4. While I am sure the researchers can measure obesity, I am less sure they will do a decent job of measuring changes in attitudes toward food. It is not a typical public health question.

Chef Ann Cooper at work

I am very optimistic about the future of food — and therefore health — in America, but it’s because of (a) the Food Network, (b) the growth of farmers’ markets, and (c) the success of Whole Foods and similar stores. Not to mention Rachael Ray. Americans are becoming food connoisseurs, starting to catch up with a large chunk of the rest of the world, such as China. The American increase in connoisseurship is trickle-down — from rich people to everyone else. Like cell phones, like TVs, like literacy, like many things. Whereas Ann Cooper is working in a school district that has lots of poor people. Not a good place to start this sort of revolution.

Addendum: This article in New York magazine reminded me that Ann Cooper’s previous job was at an expensive private school. So maybe it is another case of trickle-down after all.

Is Sugar Fattening?

In 1987, Dr. Israel Ramirez, a researcher at the Monell Chemical Senses Institute, whose research led to the theory behind the Shangri-La Diet, questioned the prevailing assumption that sugar causes obesity in humans. Rat experiments did not support such a simple idea, he pointed out.

The most recent issue of the American Journal of Clinical Nutrition has a review article that agrees with Ramirez (but, alas, does not cite him). Now there is clinical evidence that Ramirez was right. From the abstract:

Numerous clinical studies have shown that sugar-containing liquids, when consumed in place of usual meals, can lead to a significant and sustained weight loss

Maybe the Shangri-La Diet isn’t so crazy.

How To Do Experiments That Generate Ideas

A few days ago a graduate student in economics asked me what I thought of behavioral economics. On the positive side, I said, some of the phenomena are impressive. For example, the endowment effect, which is so strong I would demonstrate it in class. On the negative side, none of the researchers use experiments to generate ideas. They don’t merely not do it; they seem unaware of the possibility of doing it.
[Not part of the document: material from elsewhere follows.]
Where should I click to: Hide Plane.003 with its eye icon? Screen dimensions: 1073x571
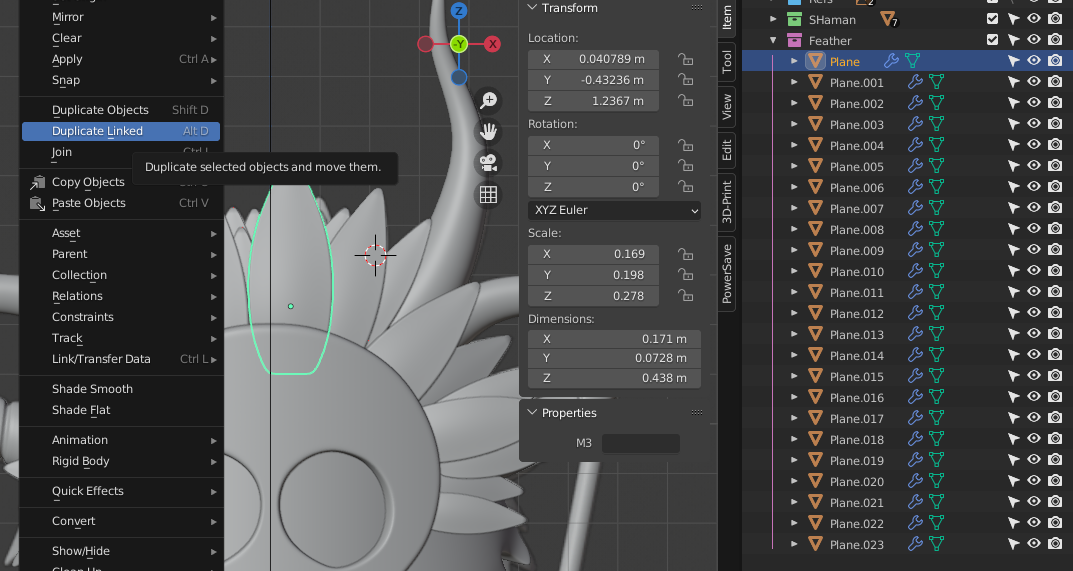pos(1034,124)
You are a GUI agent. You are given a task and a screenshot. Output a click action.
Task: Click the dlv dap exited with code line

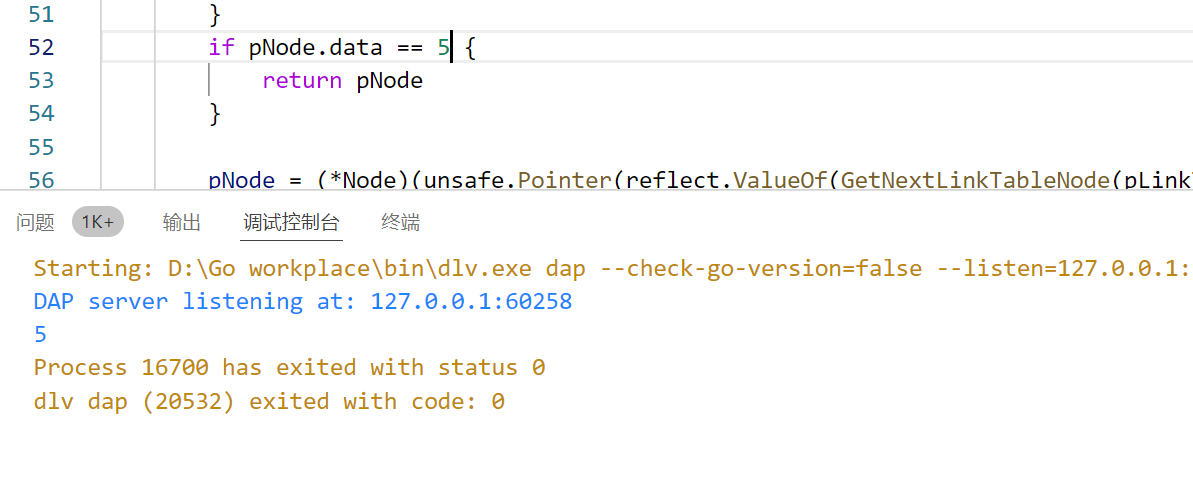(x=269, y=401)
The graduate student wondered how it can be done. I said there were three main ways:

1. Do something extra. Do a little more than necessary so that your experiment tells you about something that isn’t the focus of interest. For example, vary a factor that you think is not important. This is Saul Sternberg’s idea. I did this in my peak-procedure experiments: measured how long rats held down the bar. This was irrelevant to the purpose of the experiments, which was to understand how rats measured time. These measurements greatly surprised me. For years, I misunderstood them. Eventually they led to a new line of research about the control of variability.

2. Measure a function, not a point. Ask how your treatment changes a whole function, not just this or that numerical measure. This is what I did in my peak procedure experiments: The experiments generated for every condition an entire function showing response rate as a function of time. I saw how treatments changed the entire function. This talk describes some of the new ideas this led to.

3. Make your experiment easy and fast. The easier and faster it is, the more you can do it in lots of variations. Our ignorance of behavior being great, some fraction of these are likely to generate unexpected – and therefore inspiring — results. This is one reason self-experimentation is good for generating ideas: It is easy and fast.

I am not aware of any other written answers to this question, strangely enough.